The so-called ‘Swiss leaks’ are in fact a series of journalistic reports based on the computer data (65 gigabytes in all according to one source) that Hervé Falciani, a Franco-Italian national who worked as an IT technician at HSBC Private Bank in Geneva from March 2006 until December 2008, sneaked away on thousands and thousands of customers of the group’s Swiss private banking arm. The ‘Swiss leaks’ comprise not only bank account data (which a journalist affiliated to the ICIJ ‘project’ claims that in some cases they go back as far as 1988 and that they extend until April 2007), but also notes and reports drawn up by the private banking relationship managers at HSBC’s Swiss unit during the course of their professional activity in 2005. The articles that make use of this highly sensitive information are being published both on the ICIJ’s own website (in the format of multimedia reports and ‘stories’) and as traditional journalistic articles on the websites of the partner news organisations (e.g. The Guardian, Le Monde, Le Temps, etc).

The ICIJ, the self-described international consortium of investigative journalists, claims that it practises a form of ‘watchdog journalism, focusing on issues that do not stop at national frontiers: cross-border crime, corruption and the accountability of power’. Previous ICIJ investigations that centred on such topics include ‘Luxembourg leaks: global companies’ secrets exposed’, released on 9 December 2014, and ‘Offshore; secrecy for sale: inside the global offshore money maze’, started on 25 November 2012, amongst others. According to the consortium’s ‘about us’ page, the ICIJ’s aims are ‘to bring journalists from different countries together in teams – eliminating rivalry and promoting collaboration […] to be the world’s best cross-border investigative team’ and ‘to report, edit and produce ground-breaking multimedia reports that adhere to the highest standards of fairness and accuracy’.

What is sure is that the revelations have sent ripples through the banking and political worlds, not only in Switzerland but also abroad because of the global reach of HSBC’s activities – the group, whose headquarters are in London, has offices in 74 countries and some 52 million customers (source: HSBC). These ripples might turn into a fully-fledged political storm in many countries because the leaks revealed that several former or even current members of the political establishment of several countries had for the period under investigation one or several accounts at HSBC Private Bank. The ICIJ also discloses that political donors had bank accounts at HSBC’s Swiss private bank (its website gives several names) and even alleges thatHSBC Private Bank (Suisse) continued to offer services to clients who had been unfavourably named by the United Nations, in court documents and in the media as connected to arms trafficking, blood diamonds and bribery’ (it cites names and cases). For the UK, there is the possibility of a severe political fallout for the present resident at 10 Downing Street ahead of May’s general election. In its timeline of what it calls the HSBC files, The Guardian mentions the following series of events:

  • July 2010: The Financial Times reports that HSBC had asked the French courts to prevent the country’s tax authority handing files to HMRC [Her Majesty’s Revenue & Customs].
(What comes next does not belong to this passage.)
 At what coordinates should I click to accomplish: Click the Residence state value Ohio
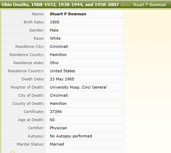click(x=54, y=63)
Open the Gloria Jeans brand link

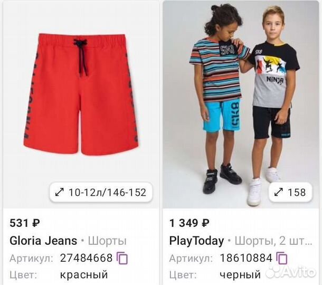(x=43, y=241)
  • August 2010: The prime minister, David Cameron, meets with HSBC chairman Stephen Green ‘to discuss economic issues’.

  • September 2010: Cameron meets Green a second time ‘to discuss economic issues’. The government announces Green is to be appointed as trade minister. The business secretary, Vince Cable, says: ‘In Stephen we will be appointing a minister with a long career as a leading international banker, one of the few to emerge with credit from the recent financial crisis, and somebody who has set out a powerful philosophy for ethical business.’
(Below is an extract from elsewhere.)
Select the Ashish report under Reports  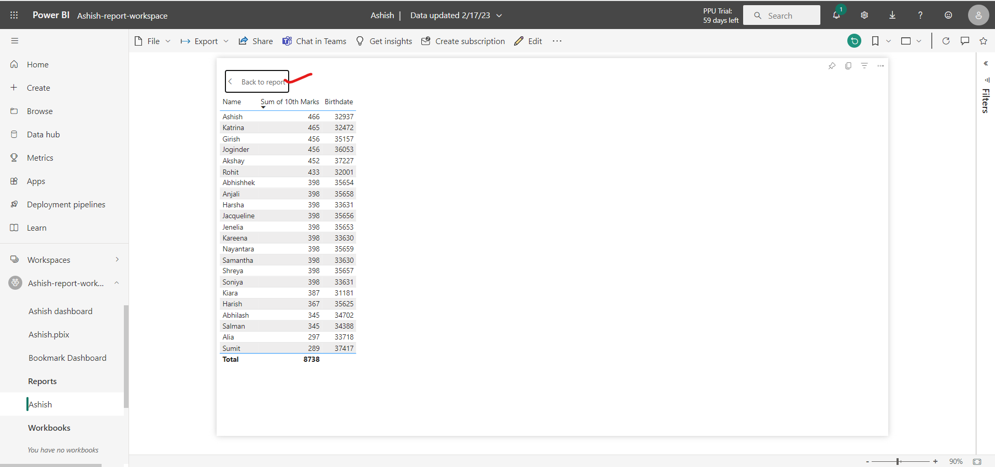(x=40, y=404)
Based on the information leaked by Hervé Falciani to the French tax authorities (who then passed it on to the French newspaper Le Monde, which in turn decided to work on the information with the ICIJ so as ‘to ensure that it would be treated as completely and accurately as possible’), several articles (for instance, ‘Swiss bank aggressively pushed way for clients to avoid new tax’, The Guardian, 10 February) also point out that relationship managers at the Swiss private banking arm of HSBC pursued a rather aggressive approach as regards helping its customers avoid taxes. In particular, to allow them to circumvent the EU-wide European savings directive (ESD) which had come into force in 2005, relationship managers at the Swiss arm of HSBC went as far as having their customers exploit a key ‘loophole’ in the new legislation, namely that it applied only to individuals, not to corporations (anything to do with the Luxembourg leaks?). So by setting up offshore vehicles in far-flung places such as the British Virgin Islands, the Bahamas or Panama (the usual culprits in such schemes), the customers of HSBC Private Bank who had accepted to do so did not have to pay the withholding tax on the income from savings interest (even though it would not have been much, if I dare say so). Of all the revelations made so far under the Swissleaks ‘project’, these are the most likely to lead to criminal prosecution in several countries, in my opinion.
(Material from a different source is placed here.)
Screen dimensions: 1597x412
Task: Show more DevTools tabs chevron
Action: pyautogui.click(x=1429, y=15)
This is not the first time that the UK-based banking group makes the headlines for the wrong reasons. In December 2012, HSBC agreed to pay a hefty fine of USD1.9 billion to the US to settle the Department of Justice’s probe into money laundering with Mexican drug cartels and breaches of US sanctions for having done business with customers in Iran, Libya, Sudan, Burma and Cuba. HSBC was thus able to avoid criminal charges (to the dismay of some very powerful voices in the US, for instance that of Elizabeth Warren), which would have cost the group its banking licence in that country. Last year, HSBC’s name appeared together with the names of 5 other banks as part of the probe conducted by the UK’s Financial Conduct Authority into currency market rigging, which could lead to aggregate fines of GBP2bn. Also in 2014, the Belgian and the French authorities announced investigations into money laundering and tax evasion at HSBC’s Swiss private bank. Authorities in Virginia (USA) have also initiated legal proceedings against HSBC over mortgage bonds claimed to have been fraudulently rated AAA and which were sold by several big banks (thirteen in all) to investors based in that state, including the Virginia Retirement System.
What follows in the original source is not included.